California’s growing budget crisis and prison lawsuits are focusing more attention on a serious policy question: Are there better ways to reduce crime and treat criminals than by spending $36,000 in taxpayer dollars every year to lock up each low-level property and drug possession offender in state prison?
California Department of Corrections and Rehabilitation reports show the state now imprisons 30,000 offenders sentenced for non-invasion property crimes or simple drug possession, at a cost of over $1 billion per year. These nonviolent offenders are among the prime candidates for early release, especially if federal judges order California to reduce crowding and improve health care for prisoners.

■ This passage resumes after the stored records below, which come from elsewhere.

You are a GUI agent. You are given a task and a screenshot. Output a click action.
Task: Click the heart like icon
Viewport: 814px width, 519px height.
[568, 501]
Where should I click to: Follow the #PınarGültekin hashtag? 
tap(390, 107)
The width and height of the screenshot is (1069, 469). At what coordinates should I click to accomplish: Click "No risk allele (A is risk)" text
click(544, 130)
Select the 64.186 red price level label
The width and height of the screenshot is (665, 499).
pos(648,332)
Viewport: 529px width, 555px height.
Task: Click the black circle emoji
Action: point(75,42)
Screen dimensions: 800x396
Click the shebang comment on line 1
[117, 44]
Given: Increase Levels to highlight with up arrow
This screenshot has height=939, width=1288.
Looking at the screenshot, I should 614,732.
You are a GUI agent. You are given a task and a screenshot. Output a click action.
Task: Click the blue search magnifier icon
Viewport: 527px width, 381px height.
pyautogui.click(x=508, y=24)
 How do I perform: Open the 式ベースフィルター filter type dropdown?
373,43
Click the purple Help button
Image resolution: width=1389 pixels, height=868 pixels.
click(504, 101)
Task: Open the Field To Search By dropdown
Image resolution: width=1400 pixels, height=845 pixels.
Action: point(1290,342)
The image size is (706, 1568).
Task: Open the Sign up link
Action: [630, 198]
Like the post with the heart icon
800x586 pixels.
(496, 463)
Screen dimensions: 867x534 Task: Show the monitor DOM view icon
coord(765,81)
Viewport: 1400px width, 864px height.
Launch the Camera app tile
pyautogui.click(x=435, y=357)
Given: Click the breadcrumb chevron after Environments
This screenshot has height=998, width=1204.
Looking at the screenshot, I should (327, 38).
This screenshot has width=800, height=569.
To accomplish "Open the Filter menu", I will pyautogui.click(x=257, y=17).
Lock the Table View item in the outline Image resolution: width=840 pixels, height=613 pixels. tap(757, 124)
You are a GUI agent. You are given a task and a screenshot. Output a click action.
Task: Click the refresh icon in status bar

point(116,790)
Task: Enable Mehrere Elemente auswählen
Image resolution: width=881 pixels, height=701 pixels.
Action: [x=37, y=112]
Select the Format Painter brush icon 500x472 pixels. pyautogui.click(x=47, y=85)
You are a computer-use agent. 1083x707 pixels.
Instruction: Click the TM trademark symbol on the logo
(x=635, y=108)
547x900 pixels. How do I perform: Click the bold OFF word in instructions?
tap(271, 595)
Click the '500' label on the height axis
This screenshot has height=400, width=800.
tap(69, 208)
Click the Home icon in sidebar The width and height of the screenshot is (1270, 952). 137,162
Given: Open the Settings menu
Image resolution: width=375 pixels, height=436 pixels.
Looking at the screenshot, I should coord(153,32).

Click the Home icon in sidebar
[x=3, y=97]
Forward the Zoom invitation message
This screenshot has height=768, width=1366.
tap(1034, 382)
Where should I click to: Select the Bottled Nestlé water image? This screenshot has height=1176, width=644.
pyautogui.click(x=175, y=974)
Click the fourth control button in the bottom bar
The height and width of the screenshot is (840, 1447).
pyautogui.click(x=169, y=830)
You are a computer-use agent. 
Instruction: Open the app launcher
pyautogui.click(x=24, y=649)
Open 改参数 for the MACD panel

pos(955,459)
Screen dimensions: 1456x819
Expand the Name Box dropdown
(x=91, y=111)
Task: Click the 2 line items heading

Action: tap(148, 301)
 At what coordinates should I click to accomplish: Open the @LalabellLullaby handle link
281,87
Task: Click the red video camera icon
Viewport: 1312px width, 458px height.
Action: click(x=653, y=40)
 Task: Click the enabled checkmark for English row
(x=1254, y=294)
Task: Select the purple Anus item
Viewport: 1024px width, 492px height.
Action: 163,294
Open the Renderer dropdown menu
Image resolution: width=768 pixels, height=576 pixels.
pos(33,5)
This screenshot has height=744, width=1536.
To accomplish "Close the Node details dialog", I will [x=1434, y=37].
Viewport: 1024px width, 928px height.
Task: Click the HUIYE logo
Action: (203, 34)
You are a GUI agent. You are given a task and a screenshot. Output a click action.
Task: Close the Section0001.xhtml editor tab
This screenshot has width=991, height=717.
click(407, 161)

But even if their offenses did not threaten public safety, they’re not harmless; if released without treatment or supervision, two-thirds will be rearrested within three years, CDCR figures show.
However, the fact is that nearly all of these offenders are scheduled for release anyway. The average property offender serves 14 months and the average drug possessor less than 12 months in prison. Turning them loose a few months early to relieve prison crowding and save scarce budget bucks might even slightly reduce their odds of reoffending, since most research shows lengthy prison terms actually increase the chances of recidivism.
With early release, then, counties will be welcoming the same parolees back home, only a bit earlier than if they served their full sentences. Since local treatment and community supervision programs are much cheaper than prison and offer rehabilitative benefits to break the cycle of recidivism, the state is presented with a way to make lemonade from its budget-crisis and prison-lawsuit lemons: return a fraction of savings from early prisoner releases to fund county treatment and supervision under guidelines such as those of Proposition 36. Since we can’t just shoot miscreants or lock them up forever for stealing a car or carrying a dime bag, sooner or later California’s counties will have to deal with the parolees anyway, and it might as well be sooner.